Collect every line in the records below that contains the string "Where", copying each line unchanged.
━━ Records for this task ━━
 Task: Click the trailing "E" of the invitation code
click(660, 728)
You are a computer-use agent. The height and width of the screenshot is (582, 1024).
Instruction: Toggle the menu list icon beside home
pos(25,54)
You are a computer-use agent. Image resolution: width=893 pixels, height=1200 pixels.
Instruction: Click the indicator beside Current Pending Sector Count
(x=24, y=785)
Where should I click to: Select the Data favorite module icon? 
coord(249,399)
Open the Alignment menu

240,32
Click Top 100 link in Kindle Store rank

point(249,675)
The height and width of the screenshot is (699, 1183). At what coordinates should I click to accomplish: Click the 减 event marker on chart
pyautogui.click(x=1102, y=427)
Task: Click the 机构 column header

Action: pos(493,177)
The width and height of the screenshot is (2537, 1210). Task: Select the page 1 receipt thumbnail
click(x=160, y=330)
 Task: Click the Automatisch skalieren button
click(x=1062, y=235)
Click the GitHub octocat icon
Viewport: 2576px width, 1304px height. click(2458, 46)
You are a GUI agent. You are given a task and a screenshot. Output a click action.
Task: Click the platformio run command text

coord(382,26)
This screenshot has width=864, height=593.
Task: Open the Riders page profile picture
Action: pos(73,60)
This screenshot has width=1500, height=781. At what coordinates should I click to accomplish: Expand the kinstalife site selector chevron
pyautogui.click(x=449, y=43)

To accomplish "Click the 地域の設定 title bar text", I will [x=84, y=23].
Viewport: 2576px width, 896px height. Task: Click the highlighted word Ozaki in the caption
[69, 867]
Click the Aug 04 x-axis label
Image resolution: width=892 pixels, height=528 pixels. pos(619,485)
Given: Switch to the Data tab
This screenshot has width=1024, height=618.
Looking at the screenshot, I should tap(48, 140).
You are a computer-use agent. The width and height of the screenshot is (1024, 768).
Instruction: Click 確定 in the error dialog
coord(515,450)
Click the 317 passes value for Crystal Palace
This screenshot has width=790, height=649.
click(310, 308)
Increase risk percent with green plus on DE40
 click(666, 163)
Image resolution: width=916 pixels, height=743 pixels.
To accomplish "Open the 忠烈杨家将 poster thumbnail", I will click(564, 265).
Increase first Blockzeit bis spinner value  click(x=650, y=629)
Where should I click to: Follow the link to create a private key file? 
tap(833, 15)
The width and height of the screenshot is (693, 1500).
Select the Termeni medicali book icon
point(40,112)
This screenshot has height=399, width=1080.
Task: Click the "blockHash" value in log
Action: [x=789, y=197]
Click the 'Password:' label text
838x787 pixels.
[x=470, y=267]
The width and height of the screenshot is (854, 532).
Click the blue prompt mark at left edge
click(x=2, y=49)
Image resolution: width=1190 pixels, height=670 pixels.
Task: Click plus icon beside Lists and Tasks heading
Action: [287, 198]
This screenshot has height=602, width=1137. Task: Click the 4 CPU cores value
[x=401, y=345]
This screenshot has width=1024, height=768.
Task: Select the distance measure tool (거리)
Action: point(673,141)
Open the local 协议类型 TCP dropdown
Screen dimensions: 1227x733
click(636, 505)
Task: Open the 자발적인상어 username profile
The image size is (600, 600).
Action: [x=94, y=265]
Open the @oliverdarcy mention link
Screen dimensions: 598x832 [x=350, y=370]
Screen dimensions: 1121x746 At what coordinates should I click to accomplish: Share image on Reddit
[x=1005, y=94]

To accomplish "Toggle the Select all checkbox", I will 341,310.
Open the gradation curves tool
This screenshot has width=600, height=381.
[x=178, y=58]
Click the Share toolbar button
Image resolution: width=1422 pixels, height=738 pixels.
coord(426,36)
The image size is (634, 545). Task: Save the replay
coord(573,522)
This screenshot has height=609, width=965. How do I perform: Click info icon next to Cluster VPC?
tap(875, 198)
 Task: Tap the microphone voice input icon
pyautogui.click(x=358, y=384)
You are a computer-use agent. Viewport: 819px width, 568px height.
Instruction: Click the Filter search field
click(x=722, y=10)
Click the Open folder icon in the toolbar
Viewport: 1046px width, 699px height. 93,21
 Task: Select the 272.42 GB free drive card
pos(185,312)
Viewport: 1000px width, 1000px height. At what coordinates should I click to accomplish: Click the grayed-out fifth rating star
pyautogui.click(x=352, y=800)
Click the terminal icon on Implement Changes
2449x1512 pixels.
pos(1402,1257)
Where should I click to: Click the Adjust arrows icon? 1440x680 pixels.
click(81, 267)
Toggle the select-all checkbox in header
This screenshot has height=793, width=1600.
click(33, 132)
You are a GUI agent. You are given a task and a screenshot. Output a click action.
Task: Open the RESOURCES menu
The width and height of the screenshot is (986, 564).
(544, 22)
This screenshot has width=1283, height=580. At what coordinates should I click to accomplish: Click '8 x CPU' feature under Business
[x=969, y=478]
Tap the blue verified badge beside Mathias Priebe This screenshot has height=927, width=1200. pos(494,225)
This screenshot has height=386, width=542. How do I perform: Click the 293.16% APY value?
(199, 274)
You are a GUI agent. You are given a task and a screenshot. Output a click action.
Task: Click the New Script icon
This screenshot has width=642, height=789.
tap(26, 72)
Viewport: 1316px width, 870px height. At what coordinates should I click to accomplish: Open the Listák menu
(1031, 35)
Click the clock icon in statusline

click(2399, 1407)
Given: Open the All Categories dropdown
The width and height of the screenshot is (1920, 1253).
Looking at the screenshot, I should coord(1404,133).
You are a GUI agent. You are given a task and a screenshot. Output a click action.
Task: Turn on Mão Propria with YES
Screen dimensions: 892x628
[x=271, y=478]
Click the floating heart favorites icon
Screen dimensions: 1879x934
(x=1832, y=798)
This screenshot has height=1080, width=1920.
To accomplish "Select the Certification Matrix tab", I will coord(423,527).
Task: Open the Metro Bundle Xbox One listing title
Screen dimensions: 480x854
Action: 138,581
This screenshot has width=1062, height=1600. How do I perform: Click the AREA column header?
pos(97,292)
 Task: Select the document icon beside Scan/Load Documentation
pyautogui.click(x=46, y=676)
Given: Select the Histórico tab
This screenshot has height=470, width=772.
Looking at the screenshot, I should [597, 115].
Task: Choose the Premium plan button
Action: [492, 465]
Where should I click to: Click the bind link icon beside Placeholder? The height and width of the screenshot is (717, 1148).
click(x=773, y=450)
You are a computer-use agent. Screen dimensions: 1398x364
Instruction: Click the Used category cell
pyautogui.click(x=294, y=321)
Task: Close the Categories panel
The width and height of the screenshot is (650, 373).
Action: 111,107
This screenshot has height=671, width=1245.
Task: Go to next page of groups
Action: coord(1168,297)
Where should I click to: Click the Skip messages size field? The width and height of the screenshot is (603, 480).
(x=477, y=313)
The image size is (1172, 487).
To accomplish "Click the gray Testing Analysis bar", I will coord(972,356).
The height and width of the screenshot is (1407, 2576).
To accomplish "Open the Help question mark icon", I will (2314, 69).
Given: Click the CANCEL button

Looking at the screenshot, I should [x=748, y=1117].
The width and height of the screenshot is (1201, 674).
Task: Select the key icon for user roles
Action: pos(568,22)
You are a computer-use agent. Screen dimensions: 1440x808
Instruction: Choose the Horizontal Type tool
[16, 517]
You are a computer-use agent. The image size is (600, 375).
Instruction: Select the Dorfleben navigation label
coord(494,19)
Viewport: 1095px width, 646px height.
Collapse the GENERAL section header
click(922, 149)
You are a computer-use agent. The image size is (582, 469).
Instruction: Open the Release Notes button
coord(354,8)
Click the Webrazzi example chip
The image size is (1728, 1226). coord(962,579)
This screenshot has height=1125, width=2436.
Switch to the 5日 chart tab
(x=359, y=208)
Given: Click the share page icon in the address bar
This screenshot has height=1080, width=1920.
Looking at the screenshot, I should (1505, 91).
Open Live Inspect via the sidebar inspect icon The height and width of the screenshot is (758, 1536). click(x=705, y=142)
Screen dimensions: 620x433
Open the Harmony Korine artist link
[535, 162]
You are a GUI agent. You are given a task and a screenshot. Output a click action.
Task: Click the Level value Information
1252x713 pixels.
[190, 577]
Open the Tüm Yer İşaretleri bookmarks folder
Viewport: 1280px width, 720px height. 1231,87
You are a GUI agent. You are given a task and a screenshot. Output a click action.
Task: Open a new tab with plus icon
━━━
• [Output for this task]
Where should I click to: Select the Data favorite module icon? 
Where should I click to: Follow the link to create a private key file? 
Where should I click to: Click the Adjust arrows icon? 1440x680 pixels.
Where should I click to: Click the bind link icon beside Placeholder? The height and width of the screenshot is (717, 1148).
Where should I click to: Click the Skip messages size field? The width and height of the screenshot is (603, 480).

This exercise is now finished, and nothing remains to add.